Last month I graduated from college with a double Associates degree in Office Administration and my divorce was final in 2010. My children are thriving. I have my bad days where I can barely move, but the good days are worth it. I faced death and beat it!
Stephanie
Alabama
Submitted 9-22-2012
The informational content of this article is intended to convey a personal experience and, because every person’s experience is unique, should not be relied upon as a substitute for professional healthcare advice.

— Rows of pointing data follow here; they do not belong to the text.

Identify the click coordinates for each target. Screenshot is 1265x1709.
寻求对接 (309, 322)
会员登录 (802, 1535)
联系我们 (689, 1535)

This article is intended to convey general educational information and should not be relied upon as a substitute for professional healthcare advice.
I came here to learn about megacolon because I believe that is what I have although I haven’t been diagnosed yet. I am so sorry that you have suffered so much and I applaud you for getting yoir life together. I don’t think I ever want to do bowel surgery. I have a feeling of dread. Thank you for telling your story. Best Wishes..Elaine
Thank you for telling your story, Stephanie. I am glad you are rid of that awful excuse for a husband now and learning to thrive again. I must say, your experience does not give me confidence in doctors or hospitals. I think a lot more research is needed into gut health. I have a friend part of whose gut was removed without him even being told! I think you have a good case for suing… just saying. Hope your future is a healthy and vibrant one.
I hope you do not get on disability. This is the end result of opiate abuse, it’ll ruin your body.